→ What the exercise asks
Edit the lines from the first one through the line containing "I will 314,273.", changing "wrench" to "spanner" and leaving everything else as is.

Some lines

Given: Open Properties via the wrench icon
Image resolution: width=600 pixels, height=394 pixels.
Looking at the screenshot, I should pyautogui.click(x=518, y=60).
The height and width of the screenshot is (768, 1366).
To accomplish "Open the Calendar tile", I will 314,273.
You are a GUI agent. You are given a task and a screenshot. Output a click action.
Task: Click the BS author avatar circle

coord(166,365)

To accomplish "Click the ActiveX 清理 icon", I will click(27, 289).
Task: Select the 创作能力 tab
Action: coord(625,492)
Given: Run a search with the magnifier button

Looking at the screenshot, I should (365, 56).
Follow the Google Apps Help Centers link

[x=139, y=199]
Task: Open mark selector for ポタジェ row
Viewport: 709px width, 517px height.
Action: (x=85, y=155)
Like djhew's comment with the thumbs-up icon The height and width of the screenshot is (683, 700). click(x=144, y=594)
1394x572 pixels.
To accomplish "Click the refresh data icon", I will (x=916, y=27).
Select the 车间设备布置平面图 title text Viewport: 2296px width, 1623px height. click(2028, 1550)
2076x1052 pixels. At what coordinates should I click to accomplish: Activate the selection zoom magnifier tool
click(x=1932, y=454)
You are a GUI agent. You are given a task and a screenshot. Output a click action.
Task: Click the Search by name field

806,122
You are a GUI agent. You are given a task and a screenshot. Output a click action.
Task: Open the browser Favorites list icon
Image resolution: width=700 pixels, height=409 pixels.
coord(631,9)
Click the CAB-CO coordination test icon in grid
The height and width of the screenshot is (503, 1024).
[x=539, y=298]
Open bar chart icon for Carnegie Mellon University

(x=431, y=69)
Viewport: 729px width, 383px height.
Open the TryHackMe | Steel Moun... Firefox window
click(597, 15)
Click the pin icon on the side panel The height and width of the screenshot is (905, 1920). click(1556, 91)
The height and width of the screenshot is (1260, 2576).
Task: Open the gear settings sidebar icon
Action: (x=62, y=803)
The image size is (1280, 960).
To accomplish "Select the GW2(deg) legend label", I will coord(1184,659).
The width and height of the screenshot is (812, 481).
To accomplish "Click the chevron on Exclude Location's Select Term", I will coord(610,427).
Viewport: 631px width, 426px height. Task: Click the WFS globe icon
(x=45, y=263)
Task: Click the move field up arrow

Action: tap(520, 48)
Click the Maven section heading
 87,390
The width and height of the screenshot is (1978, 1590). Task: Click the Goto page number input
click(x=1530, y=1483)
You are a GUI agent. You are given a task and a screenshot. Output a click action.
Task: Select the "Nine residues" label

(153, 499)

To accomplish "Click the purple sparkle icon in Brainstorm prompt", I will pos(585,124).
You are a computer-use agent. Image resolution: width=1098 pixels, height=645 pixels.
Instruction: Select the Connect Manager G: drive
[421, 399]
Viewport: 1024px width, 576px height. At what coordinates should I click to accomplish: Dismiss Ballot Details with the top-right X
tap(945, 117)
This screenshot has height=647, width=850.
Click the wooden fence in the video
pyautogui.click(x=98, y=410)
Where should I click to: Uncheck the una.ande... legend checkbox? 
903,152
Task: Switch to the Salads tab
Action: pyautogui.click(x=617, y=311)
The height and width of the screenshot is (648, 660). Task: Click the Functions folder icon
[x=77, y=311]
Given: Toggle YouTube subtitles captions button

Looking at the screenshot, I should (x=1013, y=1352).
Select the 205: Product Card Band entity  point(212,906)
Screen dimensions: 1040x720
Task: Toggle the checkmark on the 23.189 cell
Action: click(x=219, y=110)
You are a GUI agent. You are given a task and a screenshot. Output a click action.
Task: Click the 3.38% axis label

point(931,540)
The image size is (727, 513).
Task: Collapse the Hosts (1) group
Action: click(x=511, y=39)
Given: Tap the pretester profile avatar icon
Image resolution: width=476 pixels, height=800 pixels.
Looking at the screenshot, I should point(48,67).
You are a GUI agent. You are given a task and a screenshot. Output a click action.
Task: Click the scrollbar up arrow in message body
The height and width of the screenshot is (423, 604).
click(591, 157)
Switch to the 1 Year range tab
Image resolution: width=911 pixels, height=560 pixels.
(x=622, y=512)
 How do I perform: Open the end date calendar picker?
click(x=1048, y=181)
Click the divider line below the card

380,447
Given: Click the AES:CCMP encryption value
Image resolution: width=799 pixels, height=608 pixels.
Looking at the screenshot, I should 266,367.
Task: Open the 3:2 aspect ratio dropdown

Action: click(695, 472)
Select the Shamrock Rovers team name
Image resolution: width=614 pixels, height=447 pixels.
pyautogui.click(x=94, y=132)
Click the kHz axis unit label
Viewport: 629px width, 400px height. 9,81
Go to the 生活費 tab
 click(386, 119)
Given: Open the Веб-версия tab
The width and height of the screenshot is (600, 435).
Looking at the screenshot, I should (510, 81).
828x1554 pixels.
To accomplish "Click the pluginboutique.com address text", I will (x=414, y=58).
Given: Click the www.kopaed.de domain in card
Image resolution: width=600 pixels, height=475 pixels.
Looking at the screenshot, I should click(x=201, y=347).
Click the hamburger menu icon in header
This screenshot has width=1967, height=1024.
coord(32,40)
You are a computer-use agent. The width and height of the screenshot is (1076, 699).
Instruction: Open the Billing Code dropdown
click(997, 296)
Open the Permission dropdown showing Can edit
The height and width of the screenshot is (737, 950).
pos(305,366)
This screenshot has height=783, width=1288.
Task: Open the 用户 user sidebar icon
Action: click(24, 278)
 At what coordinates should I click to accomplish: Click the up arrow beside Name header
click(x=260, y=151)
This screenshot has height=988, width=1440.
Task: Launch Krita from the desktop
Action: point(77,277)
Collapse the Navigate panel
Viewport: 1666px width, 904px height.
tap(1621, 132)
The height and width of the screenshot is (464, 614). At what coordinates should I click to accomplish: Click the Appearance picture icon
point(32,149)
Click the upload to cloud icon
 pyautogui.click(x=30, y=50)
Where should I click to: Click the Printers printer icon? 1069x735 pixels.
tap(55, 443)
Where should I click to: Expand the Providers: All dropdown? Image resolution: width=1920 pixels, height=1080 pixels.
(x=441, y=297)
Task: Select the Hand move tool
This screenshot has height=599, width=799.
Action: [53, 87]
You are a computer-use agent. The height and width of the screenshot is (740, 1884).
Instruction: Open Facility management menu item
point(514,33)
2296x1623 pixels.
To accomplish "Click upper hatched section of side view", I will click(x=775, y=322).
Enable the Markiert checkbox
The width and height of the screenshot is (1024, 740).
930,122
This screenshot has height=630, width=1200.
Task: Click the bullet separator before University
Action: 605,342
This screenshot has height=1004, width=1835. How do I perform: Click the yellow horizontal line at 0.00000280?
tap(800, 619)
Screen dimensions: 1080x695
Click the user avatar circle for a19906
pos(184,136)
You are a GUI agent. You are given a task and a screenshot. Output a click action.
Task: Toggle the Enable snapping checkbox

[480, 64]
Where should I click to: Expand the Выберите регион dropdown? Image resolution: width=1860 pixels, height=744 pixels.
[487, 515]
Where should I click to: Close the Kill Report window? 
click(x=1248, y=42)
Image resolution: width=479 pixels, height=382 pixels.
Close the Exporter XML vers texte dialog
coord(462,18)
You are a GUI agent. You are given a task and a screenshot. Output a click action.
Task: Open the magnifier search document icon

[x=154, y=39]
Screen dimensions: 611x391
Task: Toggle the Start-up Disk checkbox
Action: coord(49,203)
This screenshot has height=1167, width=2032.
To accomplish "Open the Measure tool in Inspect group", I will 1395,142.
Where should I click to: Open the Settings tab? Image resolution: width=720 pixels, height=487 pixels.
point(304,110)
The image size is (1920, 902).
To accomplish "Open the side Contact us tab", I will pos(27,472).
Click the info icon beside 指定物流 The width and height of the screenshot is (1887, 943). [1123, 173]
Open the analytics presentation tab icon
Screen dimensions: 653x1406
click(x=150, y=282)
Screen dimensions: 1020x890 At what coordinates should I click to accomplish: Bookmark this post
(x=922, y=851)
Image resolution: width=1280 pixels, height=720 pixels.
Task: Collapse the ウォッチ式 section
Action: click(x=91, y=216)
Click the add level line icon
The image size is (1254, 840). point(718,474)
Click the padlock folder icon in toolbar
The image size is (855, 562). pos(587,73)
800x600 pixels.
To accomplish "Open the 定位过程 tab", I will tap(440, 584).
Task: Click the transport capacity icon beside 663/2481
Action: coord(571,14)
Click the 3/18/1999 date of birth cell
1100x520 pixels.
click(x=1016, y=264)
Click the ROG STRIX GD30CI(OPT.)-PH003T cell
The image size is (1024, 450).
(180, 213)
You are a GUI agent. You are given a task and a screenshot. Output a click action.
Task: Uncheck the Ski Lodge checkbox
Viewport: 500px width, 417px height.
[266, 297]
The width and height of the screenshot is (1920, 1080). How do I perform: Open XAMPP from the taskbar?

→ Task result
Given: Open Properties via the spanner icon
Image resolution: width=600 pixels, height=394 pixels.
Looking at the screenshot, I should pyautogui.click(x=518, y=60).
The height and width of the screenshot is (768, 1366).
To accomplish "Open the Calendar tile", I will 314,273.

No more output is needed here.